Tenisistki stołowe Wametu Dobry Wiązar Dąbcze nadal niepokonane przy 1-ligowych stołach. W miniony weekend zespół z gminy Rydzyna wygrał we własnej hali z Płotbudem Skarbek Tarnowskie Góry 7:3 i zremisował z MKS-em Czechowice-Dziedzice 5:5.
To był kolejny, niezwykle emocjonujący weekend dla tenisistek stołowych z Dąbcza. Zespół z powiatu leszczyńskiego we własnej hali podejmował drużyny z województwa śląskiego – MKS Płotbud Skarbek Tarnowskie Góry i MKS Czechowice-Dziedzice.
Z tym pierwszym rywalem Wamet Dobry Wiązar wygrał w sobotnie popołudnie 7:3. Kapitalnie w szeregach gospodyń zaprezentowały się Alicja Łebek i Natalia Michorczyk, które wygrały wszystkie swoje starcia singlowe. Po jednym “oczku” do dorobku ekipy z Dąbcza zdobyły Sandra Kozioł i Katarzyna Trochimiuk oraz w grze podwójnej Valentina Roncallo i Sandra Kozioł.

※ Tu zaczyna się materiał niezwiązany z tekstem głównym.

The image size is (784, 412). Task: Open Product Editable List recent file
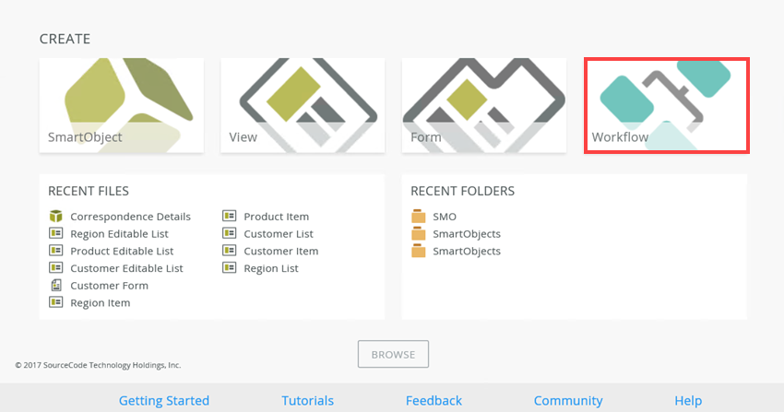pos(122,251)
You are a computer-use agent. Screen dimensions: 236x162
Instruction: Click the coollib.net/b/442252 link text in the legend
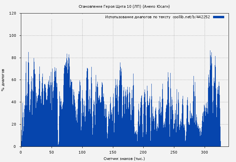(191, 17)
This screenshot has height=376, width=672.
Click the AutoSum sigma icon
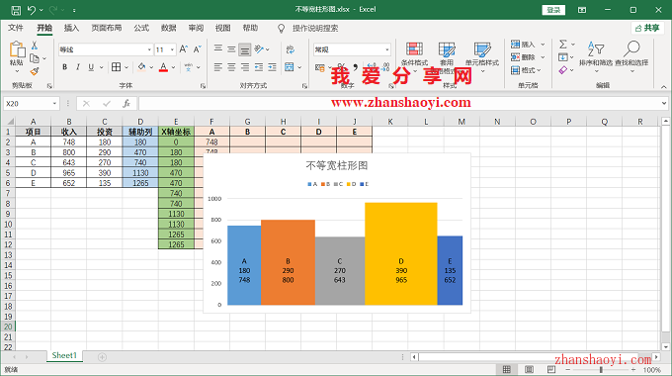(x=563, y=44)
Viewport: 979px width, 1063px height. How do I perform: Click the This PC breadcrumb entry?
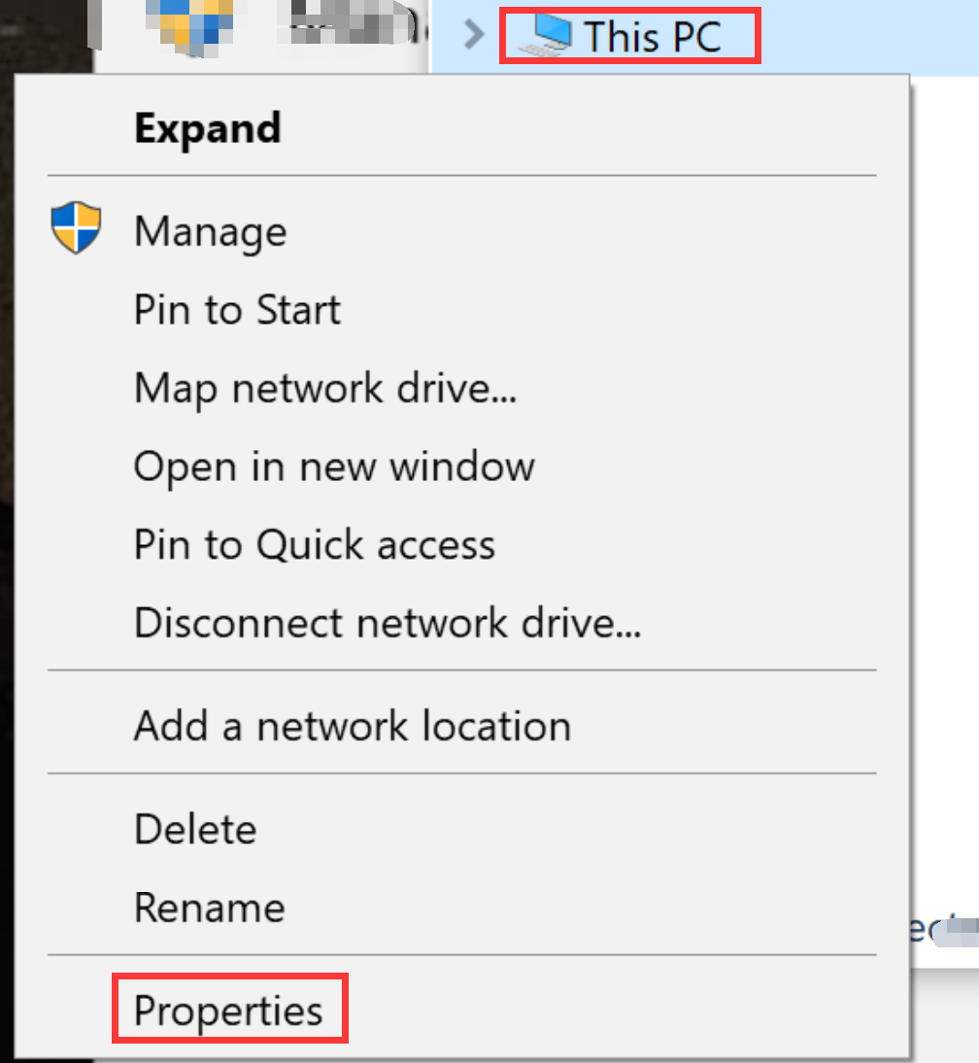click(629, 34)
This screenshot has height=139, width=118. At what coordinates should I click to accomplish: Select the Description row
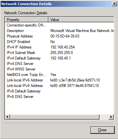(x=59, y=31)
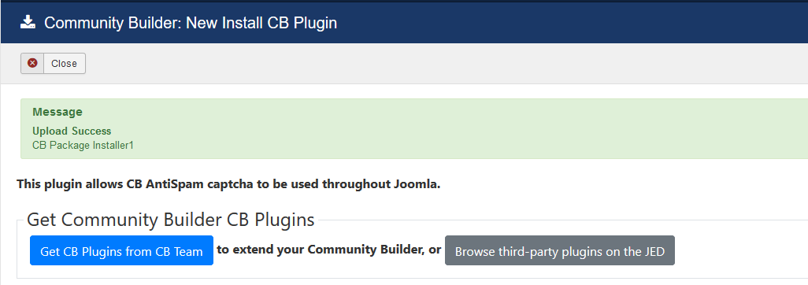Click the Upload Success text
The height and width of the screenshot is (285, 808).
72,131
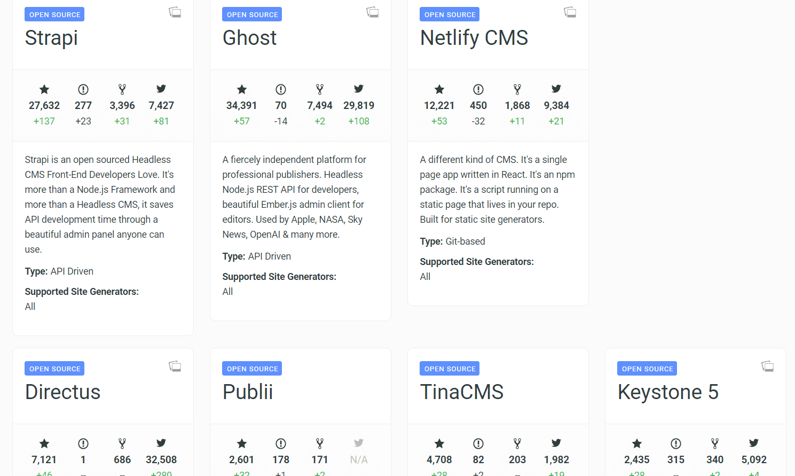Viewport: 795px width, 476px height.
Task: Open the TinaCMS card heading
Action: pos(461,392)
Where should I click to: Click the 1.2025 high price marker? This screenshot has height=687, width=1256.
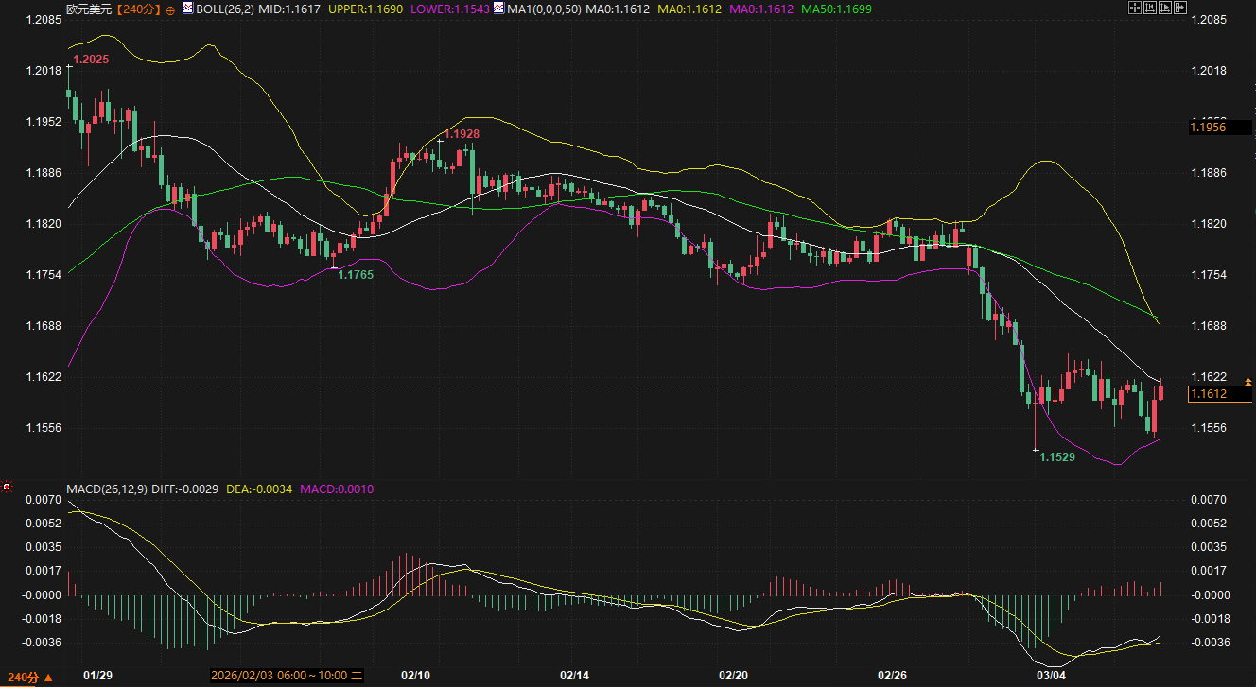(91, 60)
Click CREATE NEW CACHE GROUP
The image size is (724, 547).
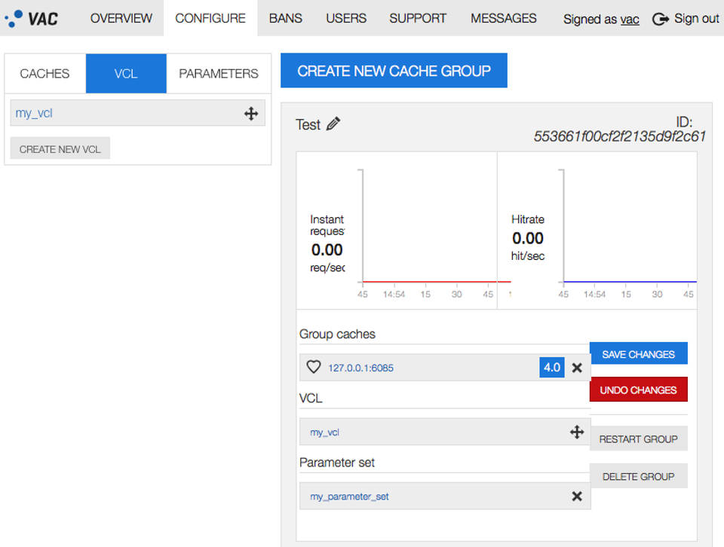pyautogui.click(x=393, y=69)
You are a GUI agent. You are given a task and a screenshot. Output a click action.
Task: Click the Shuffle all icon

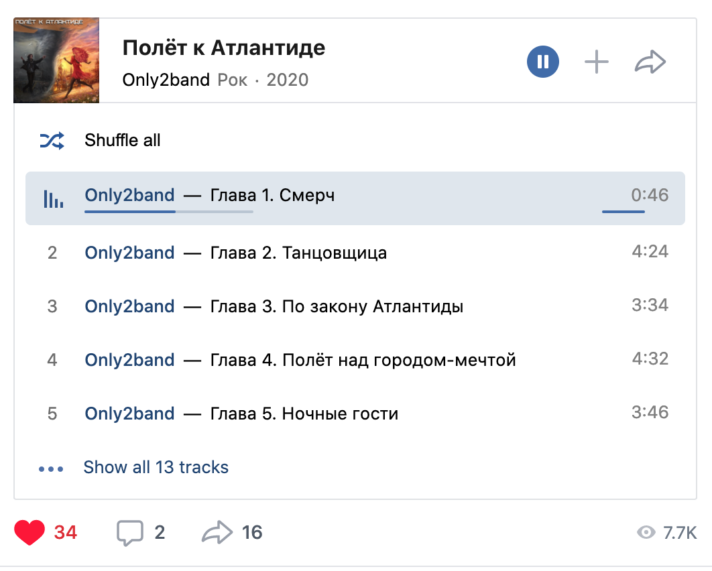pyautogui.click(x=52, y=141)
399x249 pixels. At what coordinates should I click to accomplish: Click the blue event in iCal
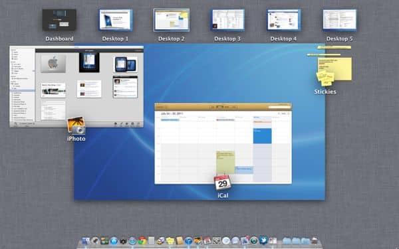tap(263, 136)
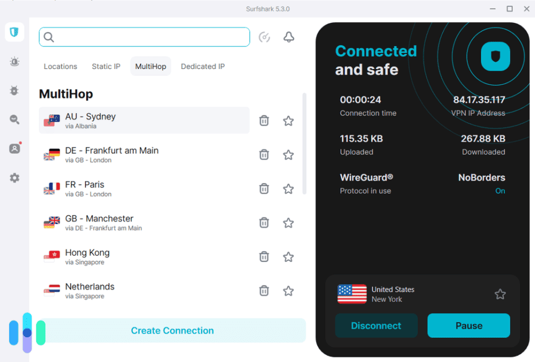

Kilkanaście godzin później Wamet Dobry Wiązar Dąbcze wzbogacił się o kolejny punkt do ligowej tabeli, tym razem remisując z MKS-em Czechowice-Dziedzice 5:5. Po raz kolejny fantastycznie zaprezentowała się Natalia Michorczyk, która zdobyła dwa punkty. Z takim samym dorobkiem spotkanie zakończyła Katarzyna Trochimiuk, a jedno “oczko” dorzuciła Alicja Łebek.
Po sześciu spotkaniach tenisistki stołowe klubu z gminy Rydzyna mają na swoim koncie dziesięć punktów i ex aequo z Akanzą ATS AZS UMCS Lublin zajmują pierwsze miejsce w tabeli 1. ligi kobiet w grupie południowej. Warto jednak zaznaczyć, że lublinianki rozegrały jedno spotkanie mniej.
Kolejny mecz przy 1-ligowych stołach Wamet Dobry Wiązar Dąbcze czeka w najbliższą sobotę we Wrocławiu z drugim zespołem Uniwersytetu Ekonomicznego AZS.